As described above, according to the present invention, since the rotating roller whose outer peripheral surface is in contact with the plate-shaped member is held by the magnetic bearing in a non-contact manner, its load capacity is several times larger than that of the hydrostatic bearing. Unevenness of thick products can be detected. Further, as the bearing rigidity can be increased, the bearing gap can also be increased, so that the measurement accuracy with respect to temperature changes is not easily affected, and a desired measurement result can be obtained.

[Brief description of drawings]

FIG. 1 is a sectional view of a shape measuring roller according to an embodiment of the present invention.

FIG. 2 is a first diagram for explaining a method for detecting the flatness of a rolled plate with a shape measuring roller according to an embodiment of the present invention.

FIG. 3 is a second diagram for explaining a method for detecting the flatness of a rolled plate with a shape measuring roller according to an embodiment of the present invention.

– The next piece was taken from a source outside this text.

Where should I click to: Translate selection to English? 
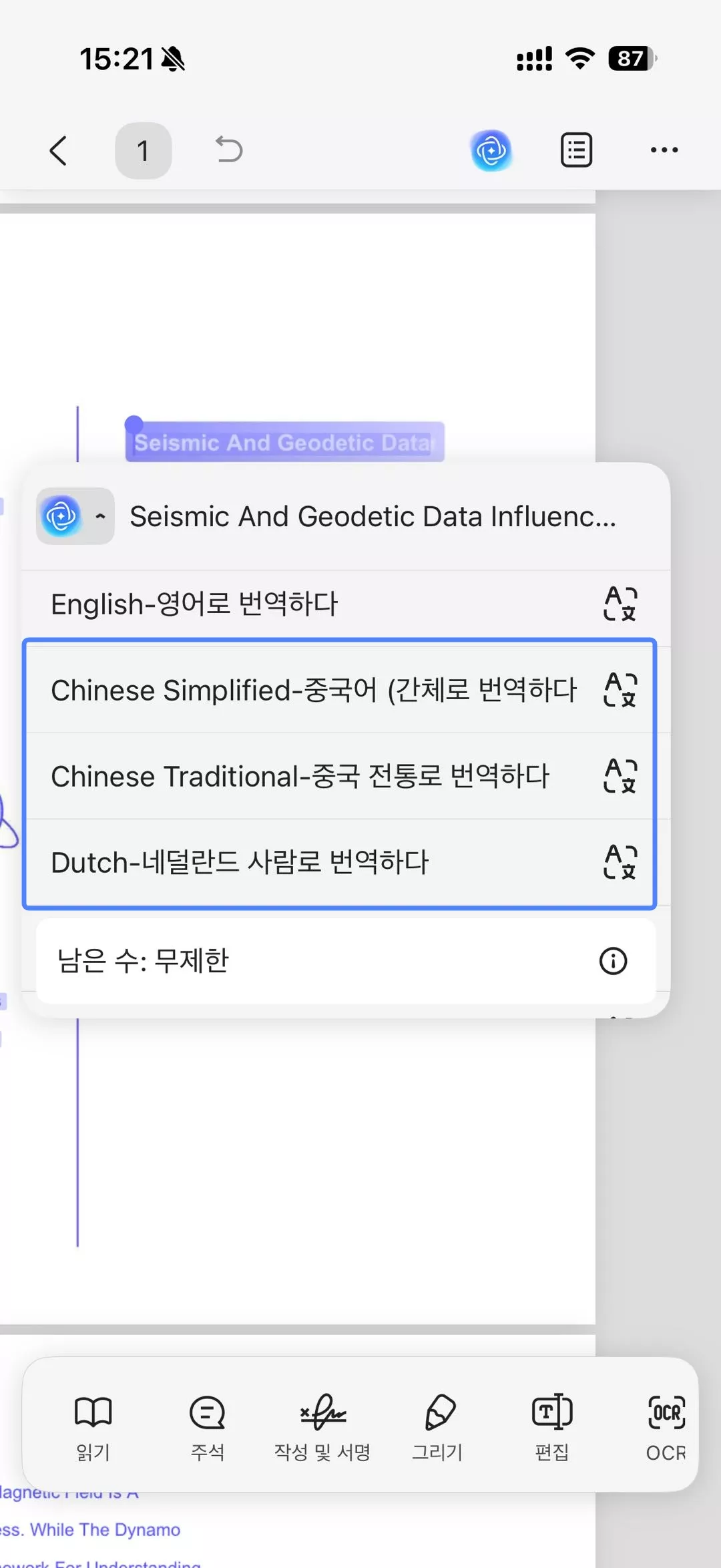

FIG. 4 is a sectional view of a shape measuring roller according to another embodiment of the present invention.

FIG. 5 is an enlarged view of a main part of FIG.

FIG. 6 is a diagram showing an outline of a rolling mill using a conventional shape measuring roller.

FIG. 7 is a diagram showing the surface pressure exerted by a rolled plate on the outer circumference of a conventional shape measuring roller.

FIG. 8 is a diagram showing a hydrostatic bearing used in a conventional shape measuring roller.

[Explanation of symbols]

 1 Rolling Plate 4, 29, 30, 53 Rotating Roller 5 Shape Measuring Roller 1a, 1b, 28, 34, 47, 48 Gap Sensor 24, 37, 41 Stator 25, 33, 43, 44 Stator Core 26, 35, 45, 46 Coil 27,36,51,52 Rotor 31 Sliding member 49,50 Bearing 60 Power supply 61,63,64 Transistor 62,65,66 Resistance

─────────────────────────────────────────────────── ─── Continuation of the front page (51) Int.Cl. ⁶ Identification code Internal reference number FI Technical display location G01B 3/12 5/20 G 7/34 101 A // B21B 37/00 BBH BBR 38/02 8315 -4E B21B 37/00 116 M

Claims (5)

[Claims] 1. A shape measuring roller for detecting flatness of a plate-shaped member, the rotary roller having an outer peripheral surface in contact with the plate-shaped member, and the rotary roller provided coaxially with the rotary roller. An electromagnet for magnetic bearing, a gap sensor that detects a gap between the rotating roller and the electromagnet, and a detection unit that detects flatness of the plate-shaped member according to a change in a coil current in the electromagnet. Shape measuring roller equipped with. 2. The rotating roller is divided into a plurality of parts in the axial direction, and further comprises a sliding member provided between the rotating rollers and thrust magnetic bearings provided at both ends of the rotating roller. 1. The shape measuring roller according to 1. 3. The sliding member is formed of a material having a high rigidity with respect to a surface pressure applied to each of the rotary rollers in a thrust direction and a small friction with respect to a sliding in a radial direction. Item 2. The shape measuring roller according to item 2. 4. The shape measuring roller according to claim 1, wherein the rotating roller is divided into a plurality of pieces, and at least two electromagnets are provided on each rotating roller. 5. The shape measuring roller according to claim 4, further comprising bearings provided at both ends of each of the divided rotary rollers.